Learning and understanding childcare and parenting is a huge part of becoming a parent. It's always worthwhile investing in good, quality antenatal education. Your local maternity unit will offer antenatal and infant feeding classes. And, because they’re free, it's always worthwhile even if you have paid for independent classes. At the very least it's a great opportunity to view the unit where you will give birth. The information in your local hospital’s classes will also be specific to that unit and delivered by midwives that work there. That being said, the only true way to learn to be a parent is to do it! Make sure you have lots of support in place to help you as you transition into your new family life.
Flying while pregnant is usually safe in a straightforward pregnancy. But it’s important to know that most airlines won't let you fly beyond 37 weeks (32 with twins). Before you plan a trip, it's best to check with them. From 28 weeks, most airlines will require a letter from your GP or midwife to say you are in a good condition to fly.
Be aware that, in early pregnancy, any travelling may exacerbate any nausea or sickness you have already.

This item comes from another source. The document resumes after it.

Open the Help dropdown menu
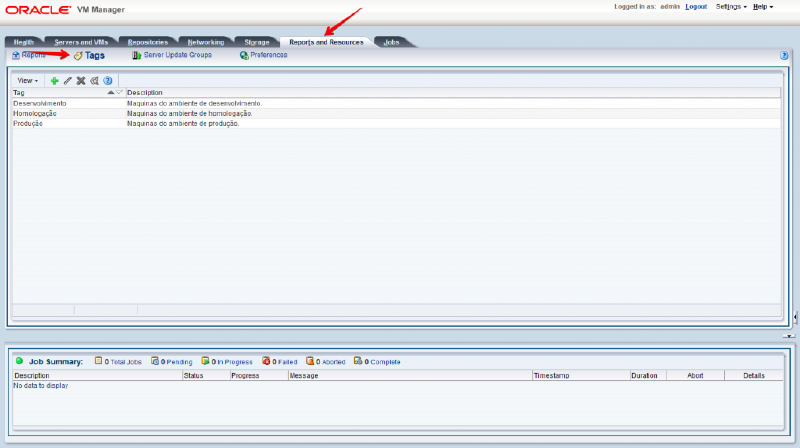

It's important to be aware of the risk of blood clots, especially if you are flying a long haul, so wear compression stockings, do calf exercises, go for regular walks around the plane and drink plenty of water.
Having a positive attitude towards your pregnancy has so many benefits for you and your baby. It can be a challenge when dealing with morning sickness, hormones and body changes, but any stage of pregnancy is a wonderful opportunity to start to bond with your baby before they arrive! Pregnancy yoga, positive affirmations, mindfulness, meditation and hypnobirthing are some of the ways to help you form a positive mindset and bond. Talking to your bump and embracing the changes in your body is a lovely way to start.

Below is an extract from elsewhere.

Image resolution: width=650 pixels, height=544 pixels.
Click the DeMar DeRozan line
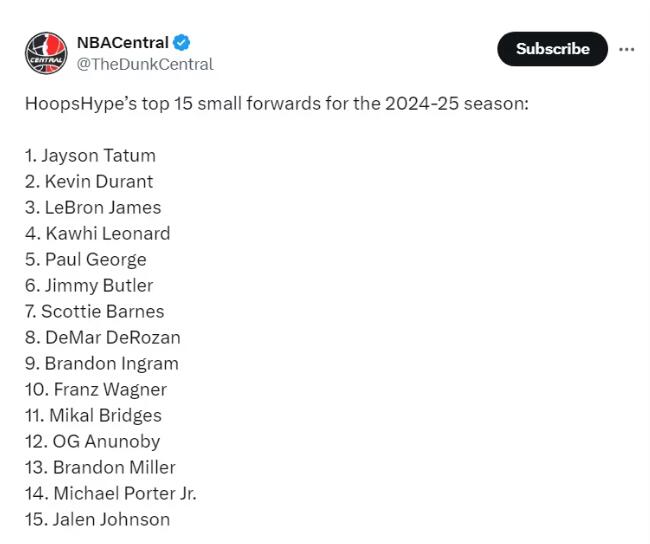coord(103,338)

It's lovely to be surrounded by friends and family for their invaluable support during pregnancy, birth and the postnatal period. As well meaning as they are, it’s possible that they will overwhelm you at times. It's important to start to think about who you want to see and hear from towards the end of pregnancy (when everyone is calling to ask if the baby has arrived yet), and at the birth. Most importantly, it's a good idea to think about visitors for when you go home with your baby. It's so important to protect your space with your new baby so make sure visitors understand that they shouldn't stay too long (unless you want them to). Perhaps they could bring food and offer to help! Listen to your mind and body, and if you don't feel up to visitors, then say so!